___ EXCERPTED TEXT

Cookbooks and Memes
I have to confess that I’ve always been a little gunshy of the term meme and the meme-fests that periodically infest the blogging world. I’m not sure why this is and some might say I’m being hypocritical because of the paper Chef, but I would argue that the Paper Chef is NOT a meme – it is an event. It has periodicity and it doesn’t spread around like an idea-virus.
Anyway – i finally got ‘tagged’ (aka infected by the idea-virus) for the cookbook meme that is floating around and I will do my part to spread the infection albeit reluctantly.
Culinary Fool who is no fool but very culinary, passed this on to me and so here goes…
Number of cookbooks I have owned – absolutely no idea – I periodically purge ALL my books by running the ones I don’t intend to keep to two different second-hand bookstores and then donating what’s left to the library. I’d say I currently own about 80 and have owned about 200.
Last cookbook I bought – easy one – Not your mother’s slow cooker. Best crockpot cookbook out there.
Last Food book I read – also easy – Digital Dish: Five Seasons of the Freshest Recipes and Writing from Food Blogs Around the World – you ALL should go buy this right NOW!
Five cookbooks that mean a lot to me.

______
___ RECORDED INFORMATION

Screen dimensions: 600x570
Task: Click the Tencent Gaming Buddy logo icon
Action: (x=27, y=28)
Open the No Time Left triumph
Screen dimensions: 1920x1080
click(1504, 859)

______

ACTIVITY: According to the cookbook post, what was the last cookbook the writer bought? The lines are not used in anything that comes next.

REPLY TO THE TASK: Not your mother's slow cooker.